Однако парадокс, свойственный организации буржуазного общества, повторяется и в буржуазной теории. Подобно тому как буржуазная рационализация мира, несмотря на присущую ей последовательно рационализирующую тенденцию, внезапно останавливается перед определенными феномена- ми, ибо, санкционировав «свободную конкуренцию» и классовую борьбу, она как бы создала новую иррациональную сферу общественной жизни, так и для этого мышления остается не- кий нерастворимый в реальности остаток. И далее; подобно тому как парламент является формальной организацией, формальной рационализацией реальной политической борьбы, а не снятием этого феномена, так и буржуазная теория достигает лишь кажущейся, формальной интеллектуализации иррациональных по своей сущности элементов.
Хотя буржуазное мышление и видит эту новую иррациональную среду, однако его интеллектуализм проявляется в том, что оно пытается подчинить себе основанные на власти и иные иррациональные по своему характеру отношения, которые здесь господствуют с помощью рассуждений, дискуссий и организаций, будто эти отношения уже рационализированы. Так, например, предполагалось, что политическое поведение может быть научно определено без каких – либо особых затруднений. Связанная же с ним наука распадается, согласно этой точке зрения, на три части: 1) учение о цели, т.е. учение об идеальном государстве; 2) учение о позитивном государстве; 3) политика, т.е. описание способов, посредством которых существующее государство будет превращено в совершенное государство.

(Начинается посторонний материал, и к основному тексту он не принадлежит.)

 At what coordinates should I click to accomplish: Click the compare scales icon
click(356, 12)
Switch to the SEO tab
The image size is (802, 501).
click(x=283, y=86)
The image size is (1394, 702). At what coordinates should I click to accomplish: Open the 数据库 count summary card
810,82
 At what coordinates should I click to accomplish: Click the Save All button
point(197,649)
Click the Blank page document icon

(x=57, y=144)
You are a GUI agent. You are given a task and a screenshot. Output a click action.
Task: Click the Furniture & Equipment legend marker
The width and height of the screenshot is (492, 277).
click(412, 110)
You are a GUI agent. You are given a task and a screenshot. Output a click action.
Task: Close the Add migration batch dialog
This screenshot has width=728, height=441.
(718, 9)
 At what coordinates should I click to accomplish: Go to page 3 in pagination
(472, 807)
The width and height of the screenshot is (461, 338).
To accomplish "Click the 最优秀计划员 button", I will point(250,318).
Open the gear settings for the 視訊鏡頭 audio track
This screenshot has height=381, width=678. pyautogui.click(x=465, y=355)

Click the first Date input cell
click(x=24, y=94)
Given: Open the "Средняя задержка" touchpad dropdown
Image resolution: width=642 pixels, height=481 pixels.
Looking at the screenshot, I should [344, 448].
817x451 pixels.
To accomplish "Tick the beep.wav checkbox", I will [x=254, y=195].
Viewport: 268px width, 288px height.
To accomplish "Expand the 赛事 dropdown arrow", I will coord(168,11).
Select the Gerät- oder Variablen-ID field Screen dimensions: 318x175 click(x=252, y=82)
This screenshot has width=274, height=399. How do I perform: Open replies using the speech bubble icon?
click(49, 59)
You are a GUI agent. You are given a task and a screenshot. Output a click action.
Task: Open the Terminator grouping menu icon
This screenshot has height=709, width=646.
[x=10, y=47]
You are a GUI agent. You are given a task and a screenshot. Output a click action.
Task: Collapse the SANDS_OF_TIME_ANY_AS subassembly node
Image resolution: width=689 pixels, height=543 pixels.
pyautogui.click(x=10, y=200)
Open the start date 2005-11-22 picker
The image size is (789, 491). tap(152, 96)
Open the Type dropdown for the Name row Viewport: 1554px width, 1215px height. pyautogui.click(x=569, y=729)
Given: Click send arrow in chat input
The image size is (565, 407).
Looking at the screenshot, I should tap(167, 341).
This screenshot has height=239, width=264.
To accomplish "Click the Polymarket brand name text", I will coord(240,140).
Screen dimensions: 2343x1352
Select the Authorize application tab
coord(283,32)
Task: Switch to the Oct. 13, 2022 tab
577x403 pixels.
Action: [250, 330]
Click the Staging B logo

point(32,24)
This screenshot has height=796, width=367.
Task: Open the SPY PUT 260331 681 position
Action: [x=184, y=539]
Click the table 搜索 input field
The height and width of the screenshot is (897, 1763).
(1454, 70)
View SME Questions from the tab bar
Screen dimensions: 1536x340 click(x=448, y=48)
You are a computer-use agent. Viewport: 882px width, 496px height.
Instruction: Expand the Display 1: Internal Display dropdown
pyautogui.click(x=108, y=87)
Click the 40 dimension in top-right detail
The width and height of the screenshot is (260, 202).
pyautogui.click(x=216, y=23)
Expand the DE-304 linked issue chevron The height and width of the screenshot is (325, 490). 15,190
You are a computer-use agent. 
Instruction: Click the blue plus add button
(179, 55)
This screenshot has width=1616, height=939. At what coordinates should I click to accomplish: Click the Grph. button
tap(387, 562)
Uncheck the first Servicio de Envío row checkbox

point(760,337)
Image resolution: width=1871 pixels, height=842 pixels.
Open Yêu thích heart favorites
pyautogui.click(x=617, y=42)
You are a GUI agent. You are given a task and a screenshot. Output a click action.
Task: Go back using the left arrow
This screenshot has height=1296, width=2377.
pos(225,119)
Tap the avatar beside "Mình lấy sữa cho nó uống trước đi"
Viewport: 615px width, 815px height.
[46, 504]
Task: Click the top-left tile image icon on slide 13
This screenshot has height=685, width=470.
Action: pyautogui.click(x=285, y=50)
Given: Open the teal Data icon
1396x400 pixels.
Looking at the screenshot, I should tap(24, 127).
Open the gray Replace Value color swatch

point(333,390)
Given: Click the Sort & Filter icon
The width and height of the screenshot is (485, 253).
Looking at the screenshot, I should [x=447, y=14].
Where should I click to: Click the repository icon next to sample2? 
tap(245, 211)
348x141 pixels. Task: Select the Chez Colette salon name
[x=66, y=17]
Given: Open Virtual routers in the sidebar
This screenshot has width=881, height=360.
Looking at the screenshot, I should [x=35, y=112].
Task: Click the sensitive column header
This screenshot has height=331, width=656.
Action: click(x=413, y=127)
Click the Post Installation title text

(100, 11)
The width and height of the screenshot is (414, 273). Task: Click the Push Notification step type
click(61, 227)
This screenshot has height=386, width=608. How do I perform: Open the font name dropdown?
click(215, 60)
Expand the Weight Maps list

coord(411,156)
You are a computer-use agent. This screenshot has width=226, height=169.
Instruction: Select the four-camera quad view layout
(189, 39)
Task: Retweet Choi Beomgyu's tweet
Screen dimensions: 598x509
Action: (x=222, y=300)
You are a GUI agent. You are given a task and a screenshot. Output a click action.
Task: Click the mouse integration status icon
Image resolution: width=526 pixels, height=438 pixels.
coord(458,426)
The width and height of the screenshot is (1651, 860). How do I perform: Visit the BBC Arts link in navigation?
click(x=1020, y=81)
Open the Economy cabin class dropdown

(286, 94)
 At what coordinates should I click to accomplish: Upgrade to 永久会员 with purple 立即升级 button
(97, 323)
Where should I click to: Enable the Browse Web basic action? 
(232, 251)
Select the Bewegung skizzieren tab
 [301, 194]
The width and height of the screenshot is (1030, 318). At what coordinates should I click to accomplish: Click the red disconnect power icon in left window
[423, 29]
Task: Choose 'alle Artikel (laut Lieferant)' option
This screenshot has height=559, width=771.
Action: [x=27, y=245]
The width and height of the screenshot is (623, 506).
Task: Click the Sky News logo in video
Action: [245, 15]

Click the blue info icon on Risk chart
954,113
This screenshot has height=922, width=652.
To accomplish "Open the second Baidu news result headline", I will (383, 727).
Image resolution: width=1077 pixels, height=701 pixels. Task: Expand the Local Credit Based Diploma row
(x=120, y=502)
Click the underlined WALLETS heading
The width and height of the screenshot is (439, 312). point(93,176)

Для иллюстрации этого мышления можно привести устройство «замкнутого торгового государства» у Фихте; недавно его в этом аспекте подверг очень тонкому анализу Риккерт [74], который, впрочем, и сам стоит на той же исходной позиции.
Существует, следовательно, наука о целях и наука о средствах достижения этой цели. Здесь прежде всего бросается в глаза полное отделение теории от практики, интеллектуальной сферы от сферы эмоциональной. Для современного интеллектуализма характерно неприятие эмоционально окрашенного, оценивающего мышления. Если же оно все-таки обнаруживается (а политическое мышление всегда в значительной степени коренится в сфере иррационального), то делается попытка конструировать этот феномен таким образом, чтобы создавалось впечатление о возможности устранить, изолировать этот «оценивающий» элемент и тем самым сохранить хотя бы остаток чистой теории. При этом совершенно не принимается во внимание тот факт, что связь эмоционального с рациональным может при известных обстоятельствах быть чрезвычайно прочной (проникать даже в категориальную структуру) и что в ряде областей требование подобного разделения de facto неосуществимо. Однако эти трудности не смущают представителей буржуазного интеллектуализма. Они с непоколебимьм оптимизмом стремятся к тому, чтобы обрести совершенно свободную от иррациональных элементов сферу.
Что же касается целей, то, согласно этому учению, есть некая правильная постановка цели, которая, если она еще не обнаружена, может быть достигнута посредством дискуссии. Так, первоначально концепция парламентаризма (как ясно показал К. Шмитт [75]) была концепцией дискутирующего общества, где поиски истины шли теоретическим путем. В настоящее время достаточно хорошо известна природа этого самообмана, объяснение которого должно носить социологический характер, известно и то, что парламенты отнюдь не являются сообществами для проведения теоретических дискуссий. Ибо за каждой «теорией» стоят коллективные силы, воля, власть и интересы которых социально обусловлены, вследствие чего парламентская дискуссия отнюдь не носит теоретический характер, а является вполне реальной дискуссией. Выявление специфических черт этого феномена и стало в дальнейшем задачей выспевшего позже врага буржуазии – социализма.